When claims/case managers are doing a good job selecting cases for referral, we SHOULD expect that MOST of the decisions will favor the insurer / defense. The more expert the claim/case managers are, the MORE LIKELY the independent physicians will agree — because the claims/case managers are accurately detecting real problems and concerns.

(By the way, a similar ratio seems to apply in the court system.   A judge once told me that MOST defendants ARE guilty – because the prosecutors don’t want to waste their time and public funds bringing cases to trial if they think the defendant is innocent – or if they simply think they will lose.    A perfect example  of this pragmatism is the FBI’s recent decision not to prosecute Hillary Clinton.  The Director made it clear that they didn’t want to waste the taxpayers’ money on a case in which they wouldn’t be able to convince a jury “beyond a reasonable doubt.”)

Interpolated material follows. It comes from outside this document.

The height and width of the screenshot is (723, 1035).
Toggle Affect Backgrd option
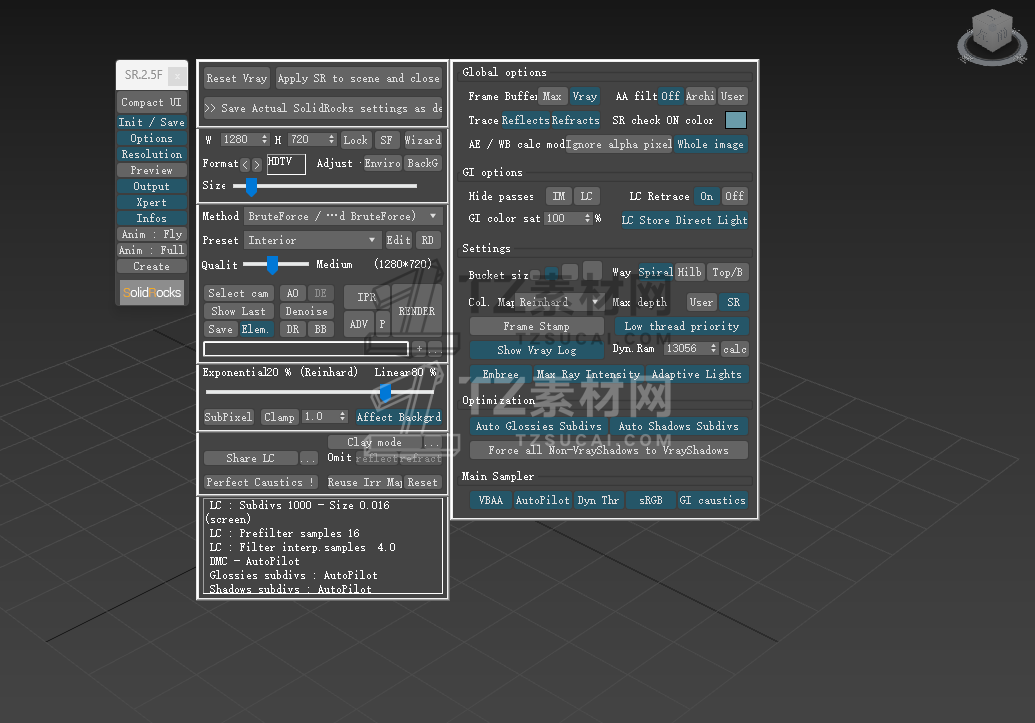[398, 417]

Consider this:  If you are a treating physician who FREQUENTLY ends up with your care plans rejected by claims managers and utilization review, consider the possibility that YOU stick out.  Your care patterns may be more unusual than you realize.  Your outcomes may be worse than your colleagues’.

Sadly, some physicians discredit input from independent experts in front of patients.  They THINK they are advocating for their patient — on a social justice crusade, but end up harming their patient instead — by teaching them they have been wronged, are a victim of “the system,” and a helpless pawn.  This message:

  • increases distrust, resentment and anger (which in turn worsens symptoms);
  • encourages passivity rather than problem-solving (which in turn increases the likelihood of job loss, permanent withdrawal from the workforce, and a future of poverty on disability benefits).

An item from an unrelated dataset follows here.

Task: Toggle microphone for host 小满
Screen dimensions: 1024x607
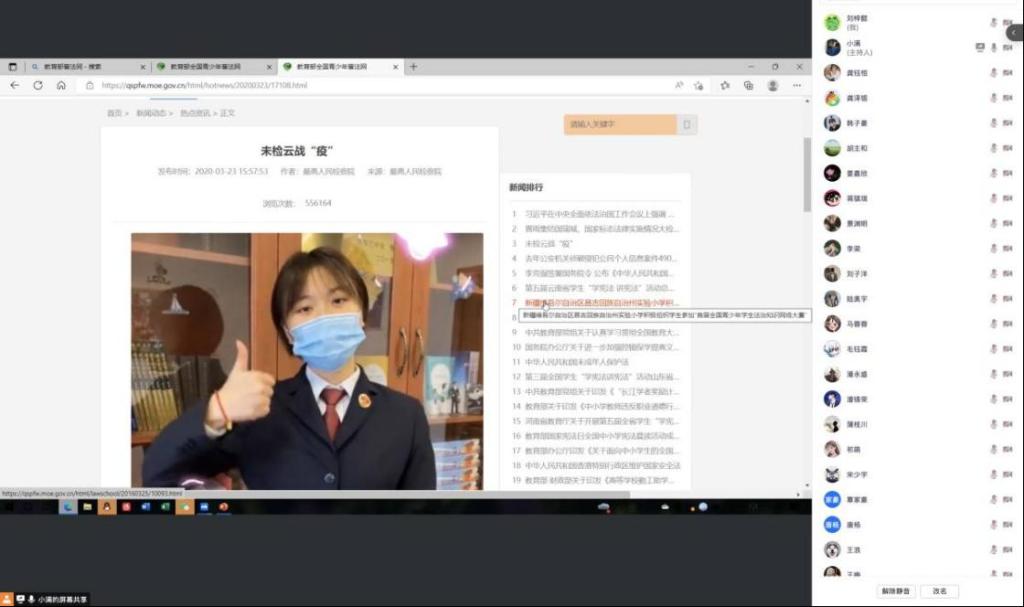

A former president of the Oregon Medical Association said he counsels patients this way:  “Your two most important treasures are your health and your job. And  I am here to help you protect both of them.”  Healthcare practitioners really ought to do everything they can help their patients find a successful way out of these predicaments, instead of allowing them to believe they are trapped.  The “system” is not designed to solve their life predicament for them — they may have to do it themselves.  The physicians’ care plans should consist of those treatments known to restore function and work ability most rapidly.  Physicians should encourage their patients to tell their employer they want find a way to stay productive and keep their jobs.  And if the employer won’t support them, physicians should counsel their patients to try to find a new job quickly — even if it’s temporary or they have to make a change to the kind of work they do.

Adapting to loss is a key part of recovery.   When I was treating patients, I could tell they were going to be OK when they said with pride “I’ve figured out how to work around it, and life is getting back on track.”